In an activity dubbed “Guinadili ang Diskriminasyon sa Sugbo”, members of the various communities in Cebu City were provided a chance to know LGBT-related issues like SOGIE 101 and the LGBT situation, as well as the HIV and AIDS situation in the province.

PHOTO COURTESY OF RAINE CORTES, PNGOC

PHOTO COURTESY OF RAINE CORTES, PNGOC

PHOTO COURTESY OF Ms RAINE CORTES, PNGOC

In a move expected to help end discrimination against lesbian, gay, bisexual and transgender (LGBT) people particularly in Cebu City, a gathering of LGBT groups including Cebu City-based Transgender Colors Inc. (COLORS), TLF Share Collective and Dangal Network Pilipinas held an advocacy forum on HIV and sexual orientation and gender identity (SOGI) related stigma and discrimination.

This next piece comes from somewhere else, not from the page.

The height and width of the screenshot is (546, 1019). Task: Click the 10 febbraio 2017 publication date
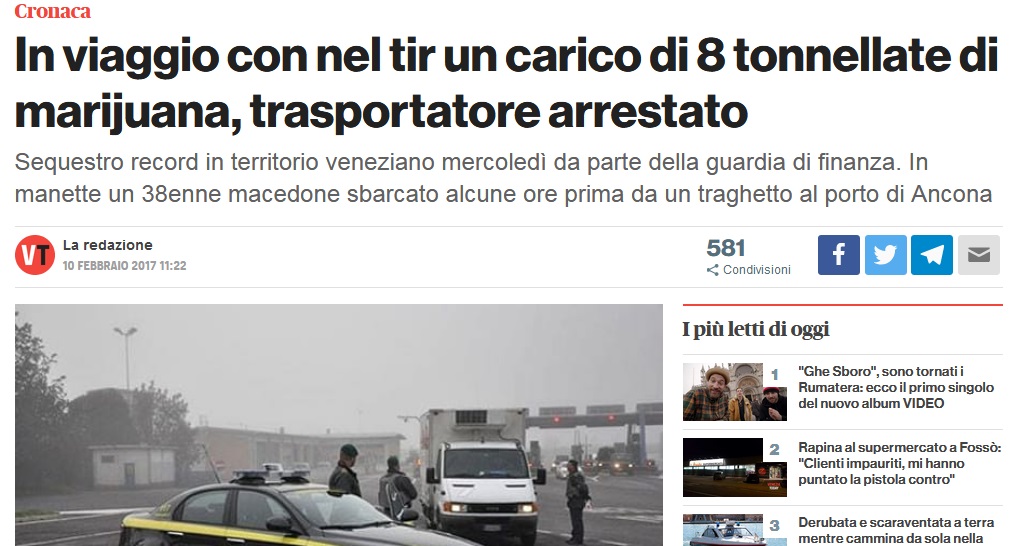coord(124,266)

Dubbed “Guinadili ang Diskriminasyon sa Sugbo”, the endeavor allowed participants from LGBT groups, business process outsourcing (BPO) industry, local schools, local media, as well as the Philippine National Police (PNP) to know LGBT-related issues like SOGIE 101 and the LGBT situation in the province, as well as the HIV and AIDS situation in the province.

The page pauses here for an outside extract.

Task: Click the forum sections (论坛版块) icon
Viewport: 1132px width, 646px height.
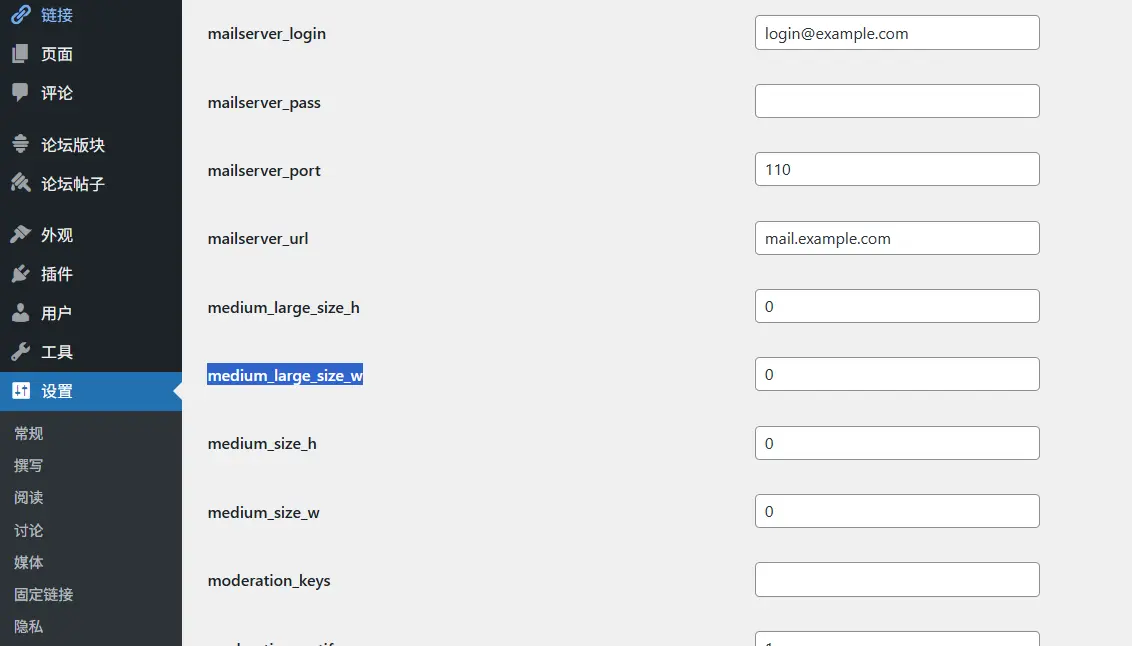Action: (x=20, y=145)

The Philippine NGO Council on Population, Health and Welfare (PNGOC) also helped organize the gathering; while ISEAN Hivos funded it.

Cebu City is one of the more progressive localities in the Philippines, with an ordinance earlier passed in a move aimed at turning the Queen City of the South into a place with a policy to “promote equality and to effectively eliminate all forms of discrimination that violate and offend the guarantee of equal protection of Human Rights as enshrined in the Bill of Rights and other existing laws as well as in the various international conventions and obligations to which the country adheres”.

This Cebu City Anti-Discrimination Ordinance was drafted with the participation of the Cebu Rainbow Coalition, the umbrella organization of LGBT groups in Cebu, and was filed by city councilors Alvin Dizon, Margarita Osmeña, Nida Cabrera, Lea Japson, John Philip Po II, and Augustus Pe Jr.

Earlier, Magdalena Robinson, president of COLORS said that “the ordinance means so much to (our) community.  It is like a gift of immunity or shield to protect every LGBT (in Cebu), as well as other people who are vulnerable to discrimination.”

The next moves being done are to popularize the existence of the ordinance, thus deal with stigma and discrimination reduction.